Bij het overlijden van Christa Wolf

De (Oost-)Duitse schrijfster Christa Wolf is na een slepende ziekte vandaag in het Berlijnse ziekenhuis St. Hedwig overleden.

Het nieuws van haar dood werd door Suhrkamp, haar uitgever, bekend gemaakt. Wolf werd 82 jaar.

De Duitse deling was haar thema, zoals al blijkt uit de titels (‘Der geteilte Himmel’, 1963) van haar verhalen en romans die in Nederlandse vertaling verschijnen bij Van Gennep. Tot haar belangrijkste werken behoren ‘Nadenken over Christa T.’ ‘Patronen van een jeugd’ (Kindheitsmuster), ‘Geen plek. Nergens’, ‘Medea’ en ‘Kassandra’. Vorig jaar verscheen haar laatste roman ‘Stadt der Engel oder The Overcoat of Dr. Freud’, een boek dat zopas in het Nederlands is vertaald. In haar werk denkt Wolf na over de positie van het individu in de socialistische staat.

Christa Wolf was de dochter van een koopman in Landsberg an der Warthe, het nu in Polen gelegen Gorzów Wielkopolski. Op de vlucht voor de sovjets belandde ze na de Duitse capitulatie in Mecklenburg. In 1949 begon ze Germaanse filologie te studeren in Jena. Ze trouwde in 1951 met de schrijver Gerhard Wolf.

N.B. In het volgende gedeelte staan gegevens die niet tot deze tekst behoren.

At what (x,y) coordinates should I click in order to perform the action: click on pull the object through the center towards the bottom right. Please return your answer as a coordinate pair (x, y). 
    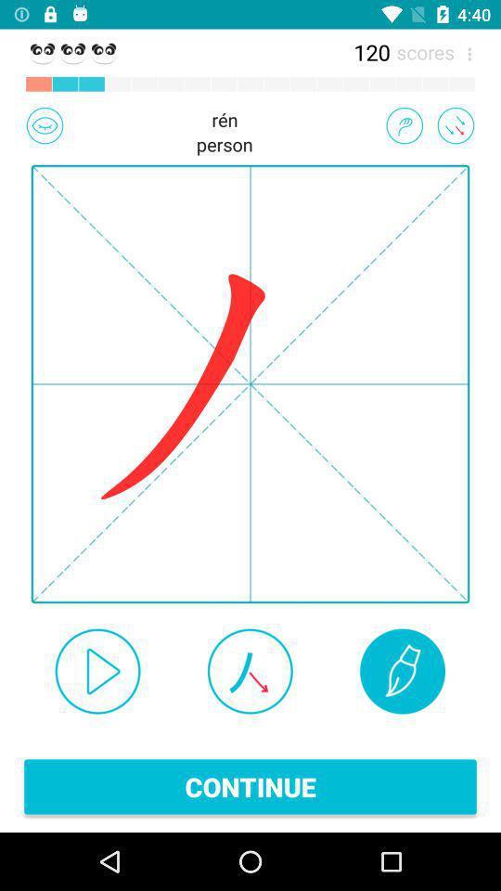
    Looking at the image, I should click on (455, 124).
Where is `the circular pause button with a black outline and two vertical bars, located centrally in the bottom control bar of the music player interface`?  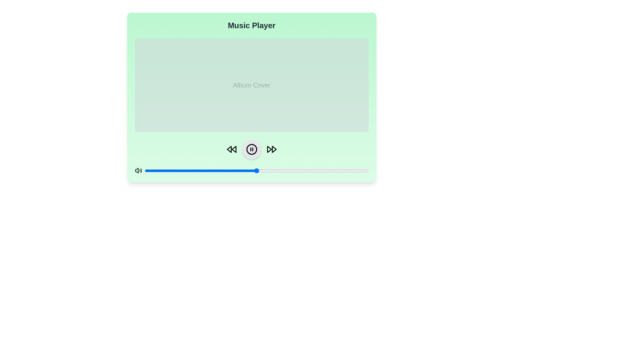
the circular pause button with a black outline and two vertical bars, located centrally in the bottom control bar of the music player interface is located at coordinates (251, 150).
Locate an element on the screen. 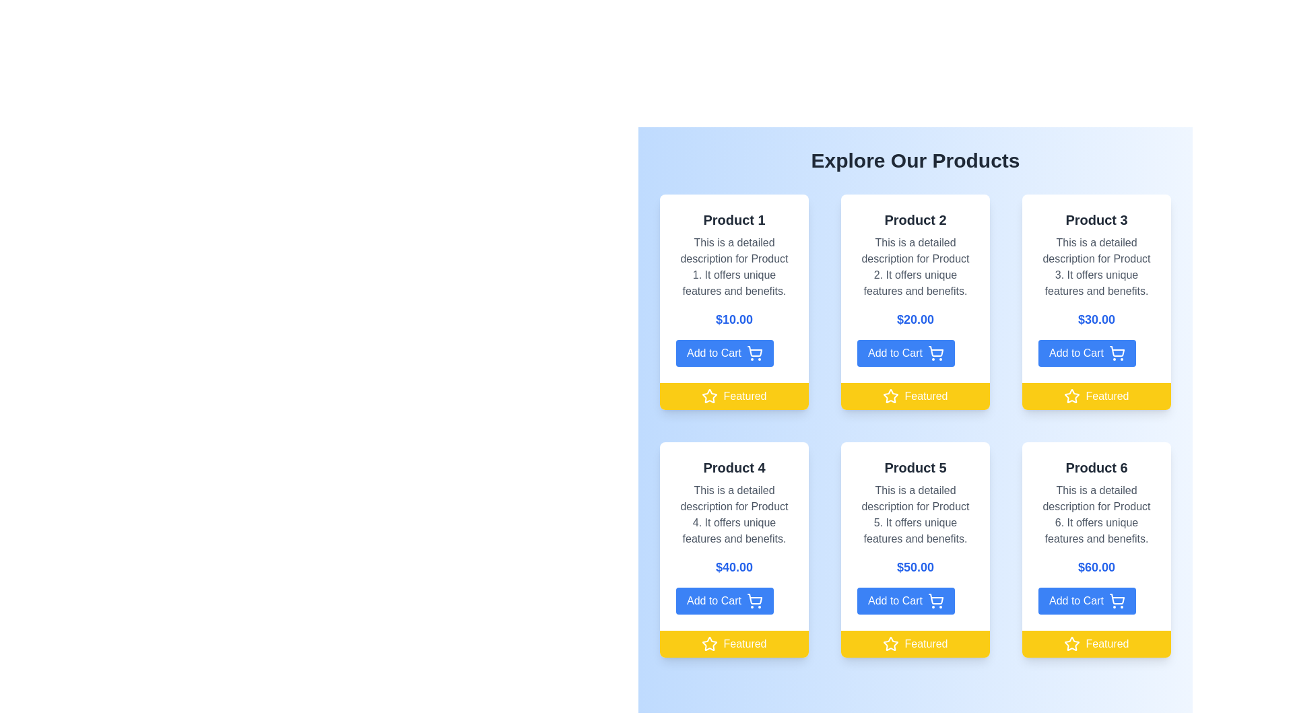  the add to cart icon located within the 'Add to Cart' button for 'Product 1', which is centered within the button and visually represents adding products to a shopping cart is located at coordinates (755, 351).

In 1949 werd ze lid van de SED omdat ze de communistische idealen steunde. Na haar studie werkte ze als lector en redactrice voor enkele DDR-uitgeverijen. Ze debuteerde in 1961 met de ‘Moskauer Novelle’, een liefdesgeschiedenis tussen een Oost-Duitse en een Rus. Sinds 1962 leefde ze als schrijfster in het dorp Kleinmachnow in de buurt van Berlijn. Haar houding tegenover de communistische partij werd in de loop van de tijd kritischer en problematischer.

Christa Wolf gold als de representatieve schrijfster van de in 1989 ondergegane DDR en ook wel als het geweten van de Oost-Duitse samenleving. Maar begin 1993 moest ze toegeven dat ze vanaf 1959 tot 1961 voor de Oost-Duitse staatsveiligheid (Stasi of Staatssicherheit) had gewerkt. De onthulling was des te pijnlijker omdat Wolf in 1990 in haar autobiografische novelle ‘Wat blijft’ uitvoerig had gerapporteerd over de manier waarop de Stasi haar had bespioneerd zonder evenwel te vermelden dat ze zelf voor de Oost-Duitse staatsveiligheid als IM (inofficiële medewerker) had gewerkt. Dat kostte haar veel krediet.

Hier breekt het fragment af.